Returning to Europe in the 1950s,
she reinforced her reputation as a top international star, and from that time,
she alternated between European- and American-made films, including, but not
limited to, Mädchen in Uniform (1958), But Not for Me (1959), The Pleasure of
His Company (1961), The Counterfeit Traitor, Adorable Julia (both 1962),
Operation Crossbow (1965), Oedipus the King (1968), De Sade (1969), The Boys
From Brazil (1978), and her last film The Holcroft Covenant in 1985. Her witty,
insightful 1975 autobiography, "Change Lobsters and Dance," (in
German "Dicke Lilli—Gutes Kind" – Fat Lilli—Good Child) turned
out to be a bestseller. With subtle humour that didn't spare herself she told
the itinerary and getaway of a once much-chaperoned, now virtually homeless,
girl from an upper middle class family to the nightclubs of Paris, the film
studios of London and later, together with her English husband Rex Harrison, to
Hollywood's brazen demimonde. Only in a few brief asides she mentioned what
happened to her Jewish family who had remained in Germany, such as her beloved
aunt who jumped out of the window and to death when the Gestapo came for her,
and her account of the eerie feeling that got hold of her when she first
returned to her former fatherland is striking.

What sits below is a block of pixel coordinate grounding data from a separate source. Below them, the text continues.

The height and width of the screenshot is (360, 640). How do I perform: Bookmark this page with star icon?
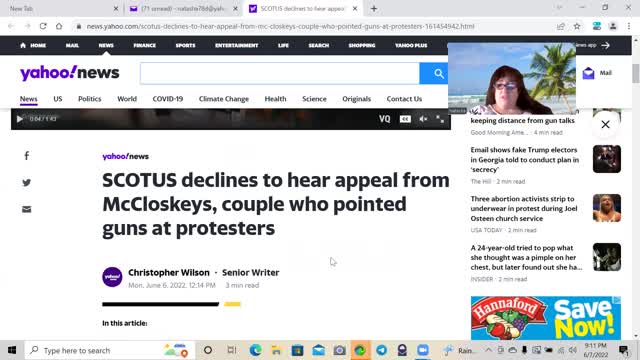tap(577, 26)
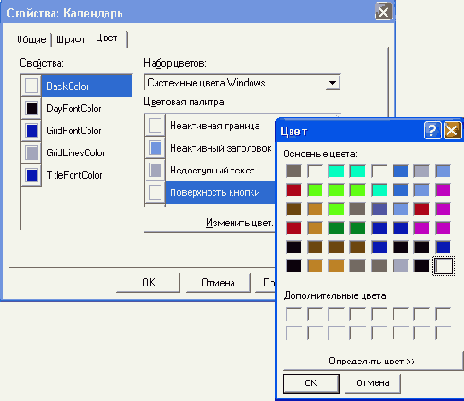Pick the white swatch selected in basic colors
This screenshot has width=464, height=401.
[x=443, y=266]
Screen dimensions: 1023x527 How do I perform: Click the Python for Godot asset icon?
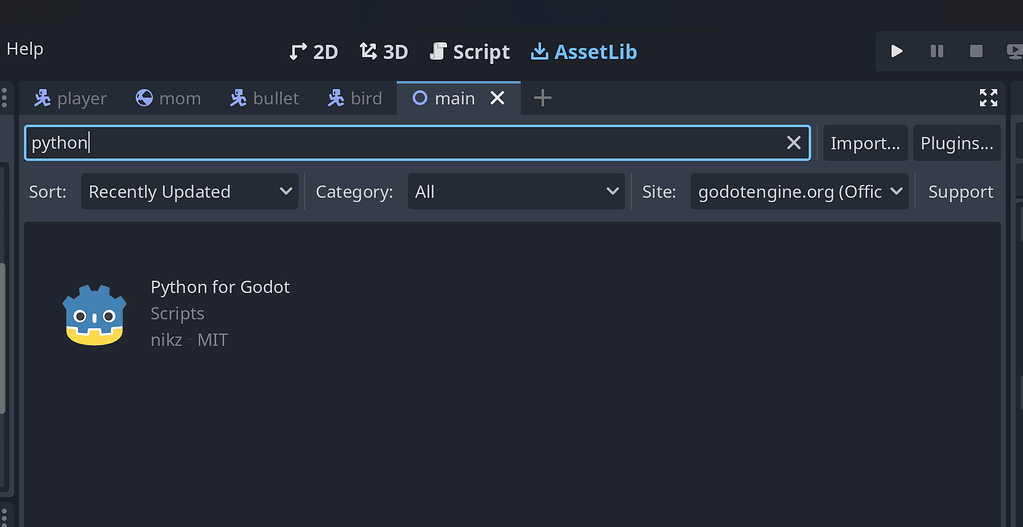click(94, 314)
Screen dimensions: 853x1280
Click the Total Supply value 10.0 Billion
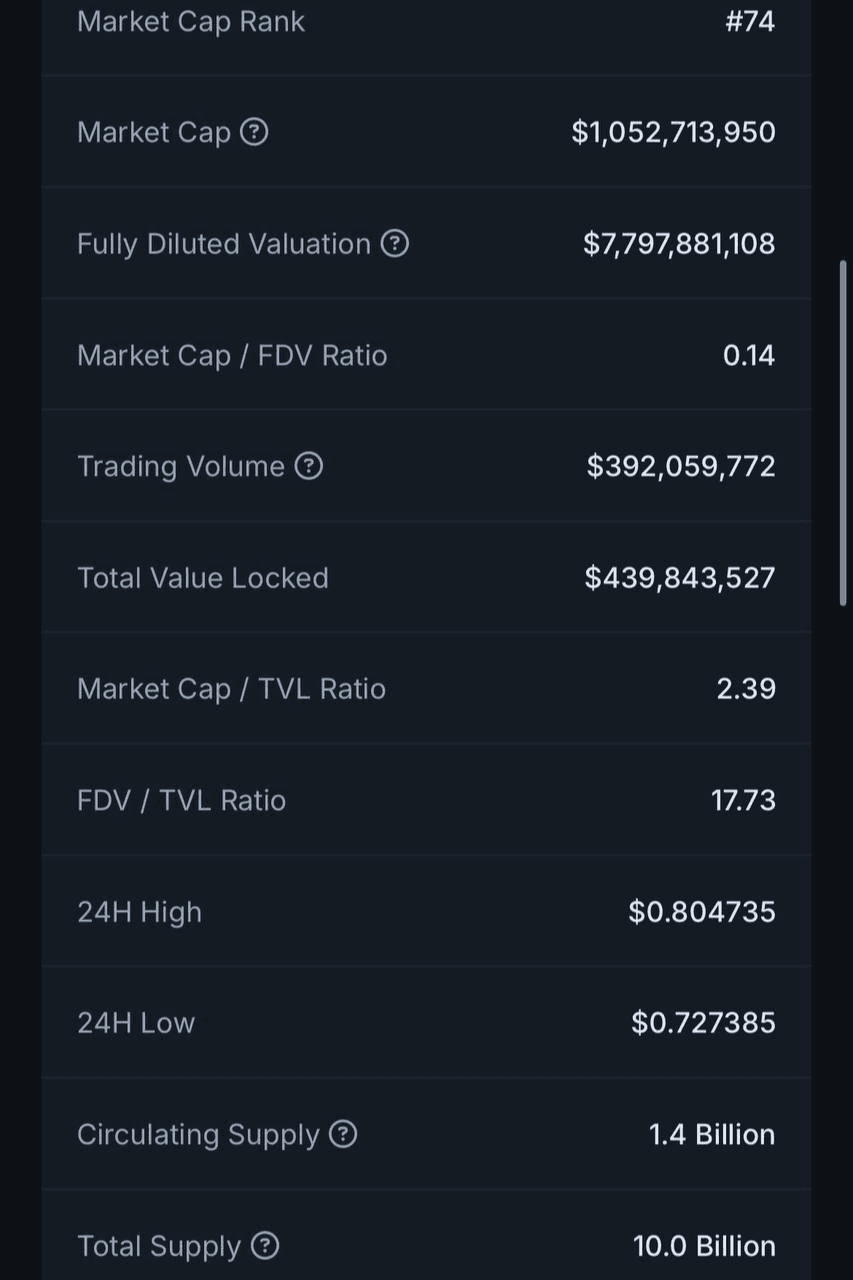tap(704, 1246)
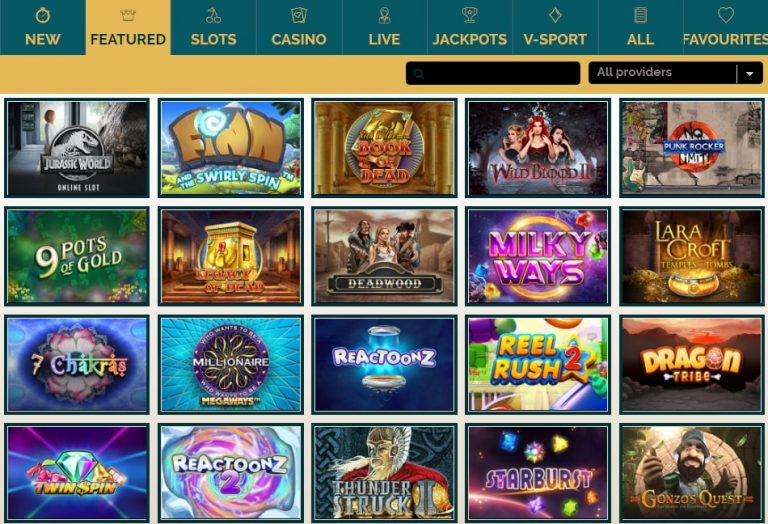
Task: Click the trophy icon above JACKPOTS
Action: (469, 15)
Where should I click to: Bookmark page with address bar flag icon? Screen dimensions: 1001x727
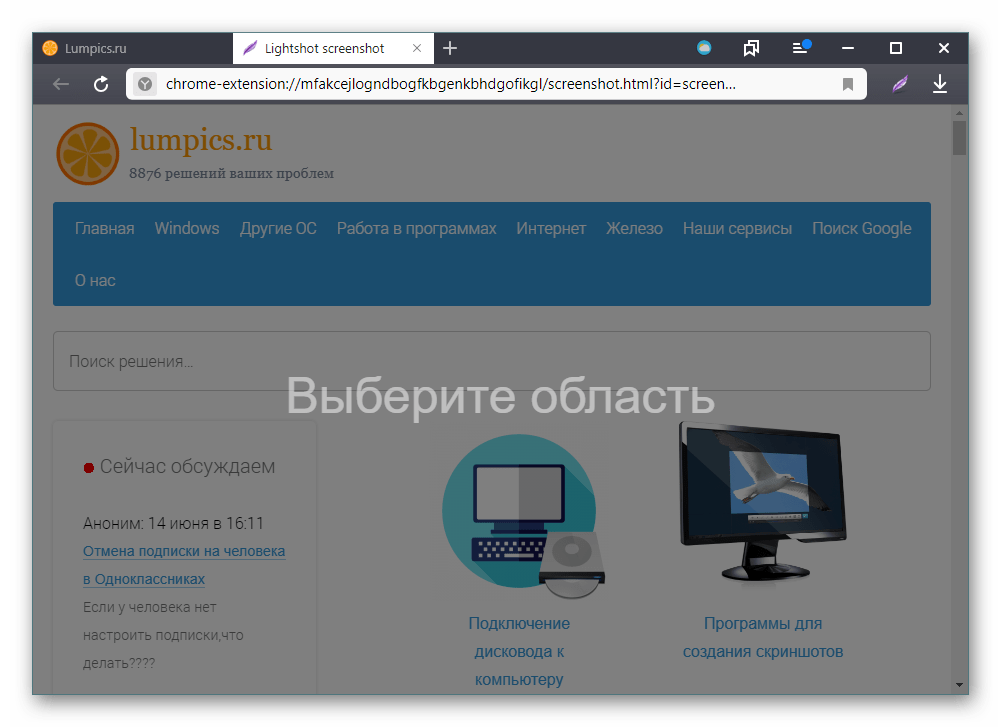[848, 85]
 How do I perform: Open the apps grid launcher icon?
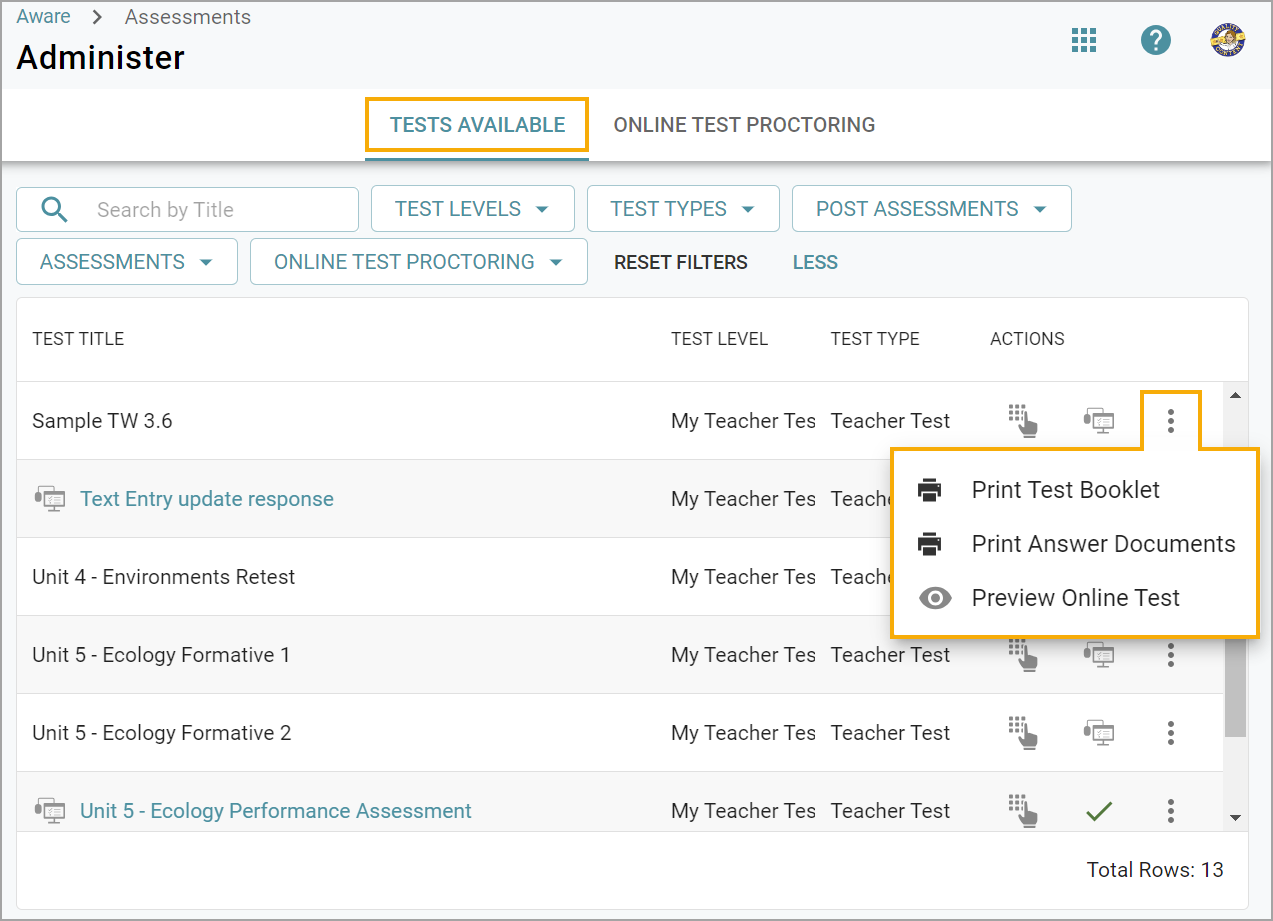click(1084, 41)
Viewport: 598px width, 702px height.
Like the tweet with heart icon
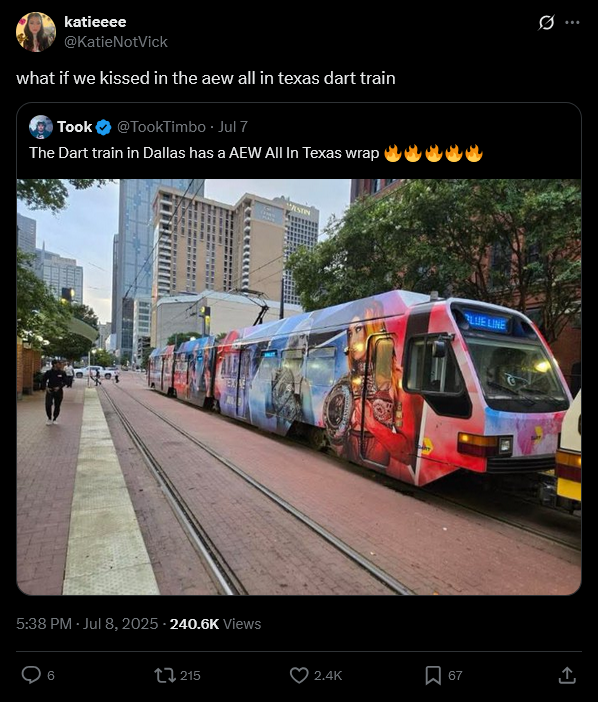(299, 675)
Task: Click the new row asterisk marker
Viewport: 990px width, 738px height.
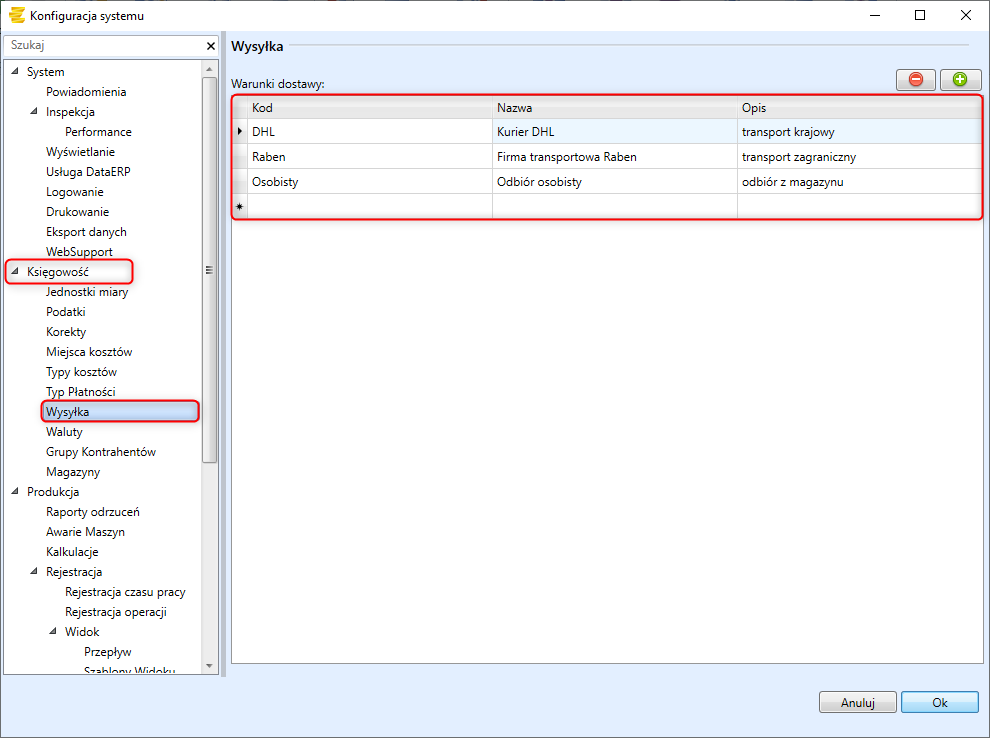Action: click(239, 206)
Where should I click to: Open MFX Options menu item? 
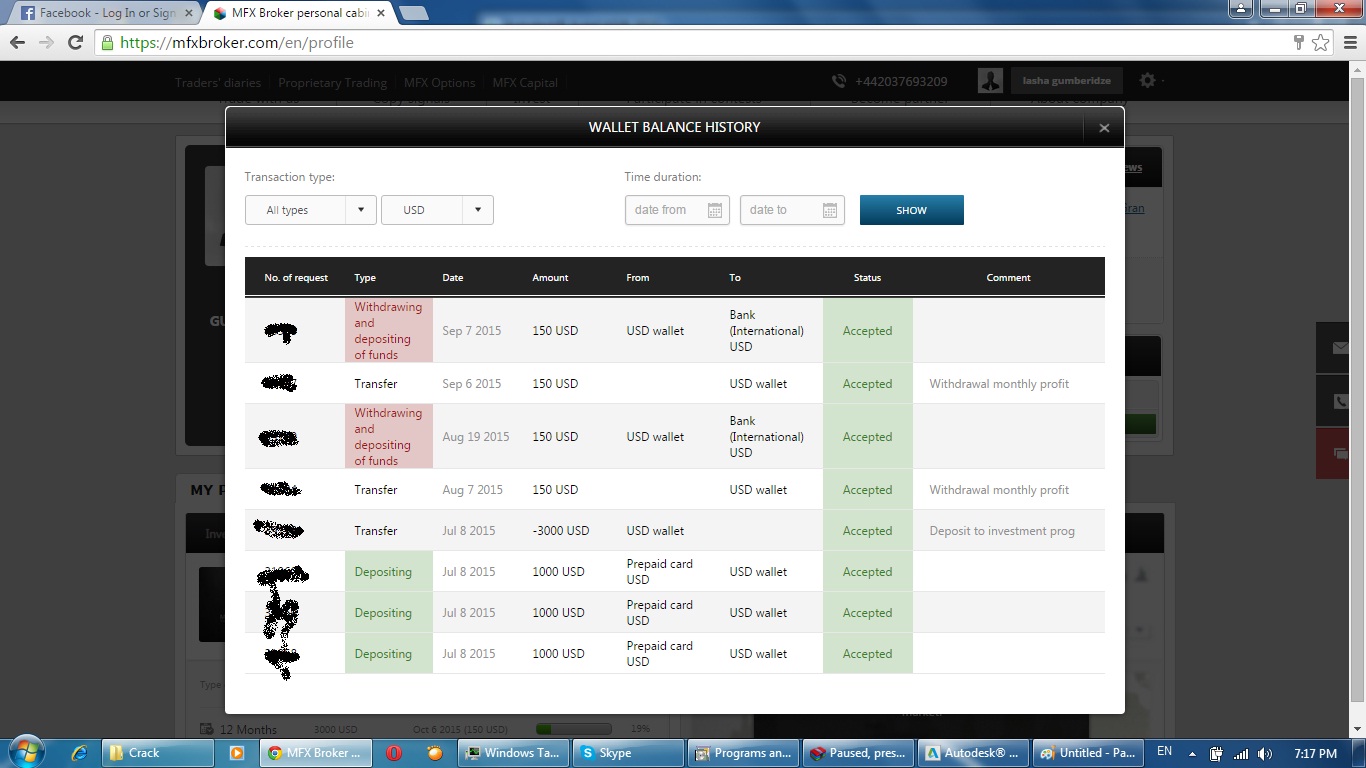(x=439, y=83)
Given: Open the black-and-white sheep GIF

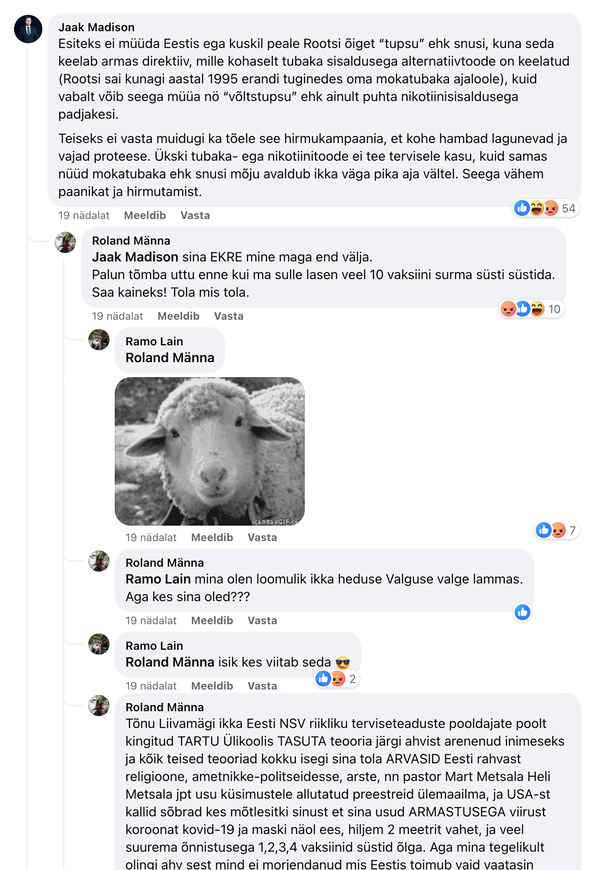Looking at the screenshot, I should click(210, 451).
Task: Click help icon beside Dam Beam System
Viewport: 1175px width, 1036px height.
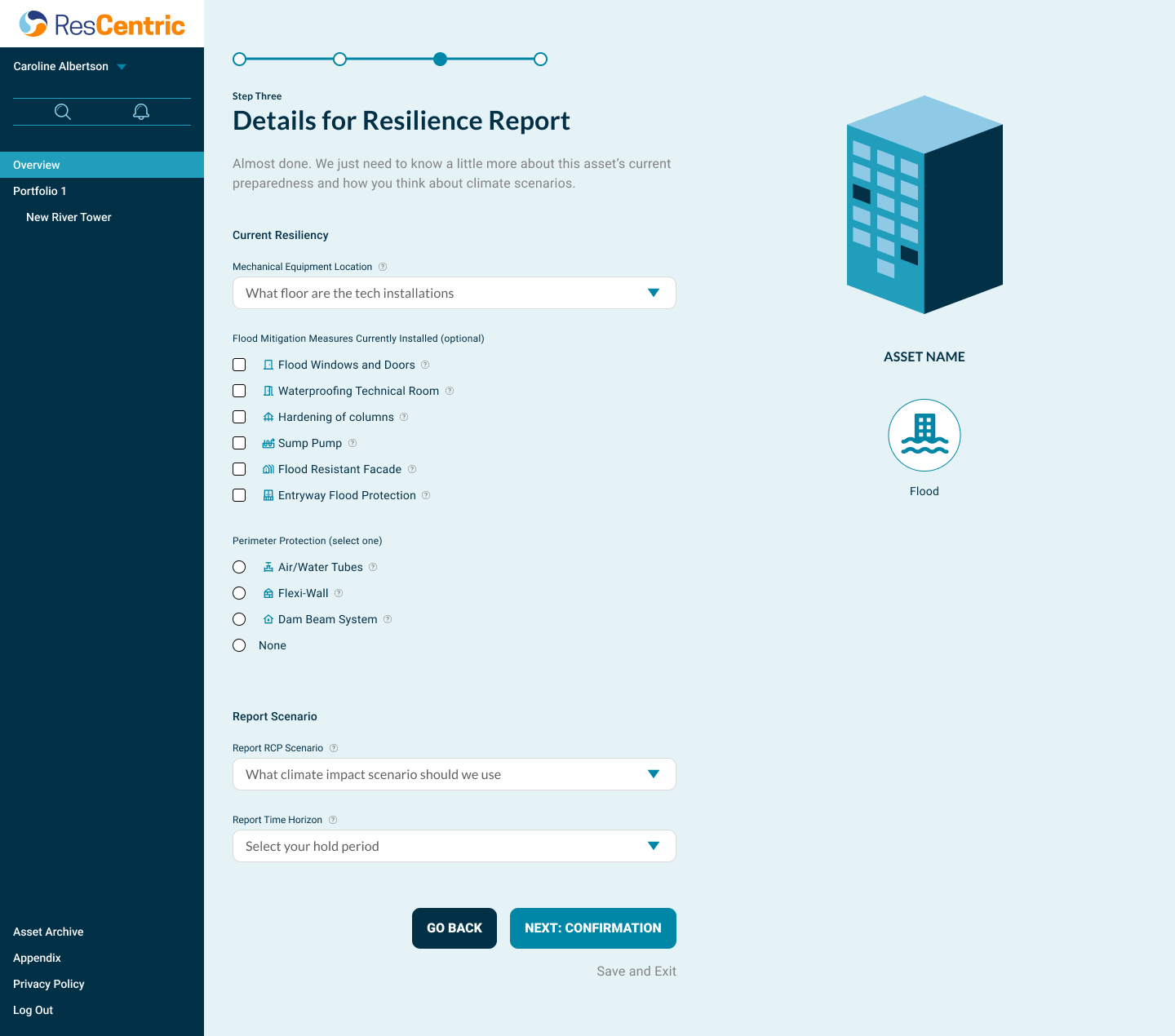Action: tap(388, 619)
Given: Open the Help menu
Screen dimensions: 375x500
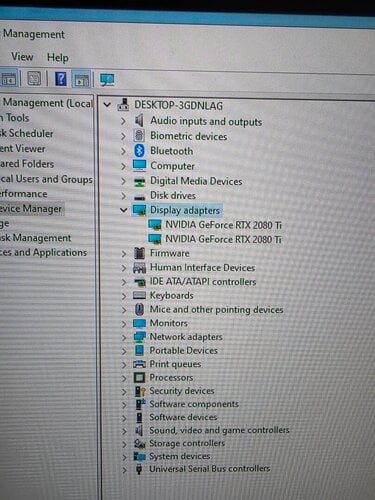Looking at the screenshot, I should tap(58, 57).
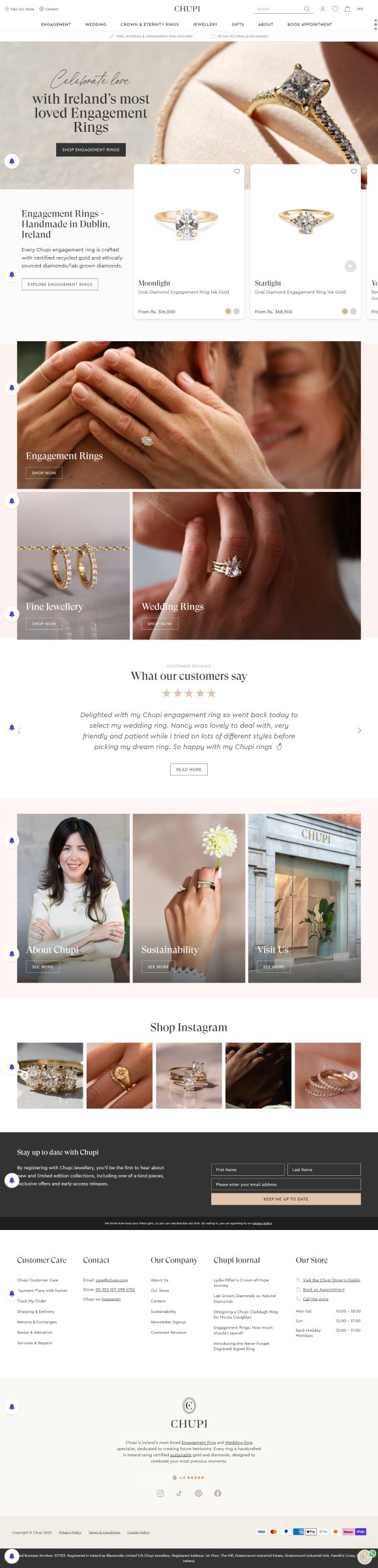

Lilli wasn't spared the dark side of the glamour. After a sex scandal, in which
starlet Carole Landis supposedly committed suicide because of her doomed love
of Lilli's husband Rex Harrison, their marriage deteriorated. About that, Lilli
wrote later in her biography: "What does one wear to the funeral of one's
husband's mistress?" Harrison, a notorious philanderer, had an affair
with British actress Kay Kendall and divorced Lilli to marry the terminally ill
Kendall with hopes of a re-marriage to Palmer after Kay's death, but that never
happened. He later decreed that after his death part of his ashes should be
spread on Lilli's grave and so it happened.
In
1958, Lilli married Argentinian actor-heartthrob Carlos Thompson, later to
become a serious writer, to whom she stayed married until her death and the marriage
was said to be inordinately happy. Thompson commited suicide in 1990,
supposedly because he couldn't get over the loss of his wife.
Lilli Palmer's last work was not in film but in the TV mini series "Peter
The Great" in 1986, where she starred together with, among others,
Maximilian Schell, Vanessa Redgrave, Omar Sharif, Trevor Howard and Laurence
Olivier.
She died from cancer on 27th January that same year, aged 71. Life had been
kind to her, at least in one respect: Germany's most beautiful daughter remained
beautiful until the end.
The fatherland honoured her with a postage stamp.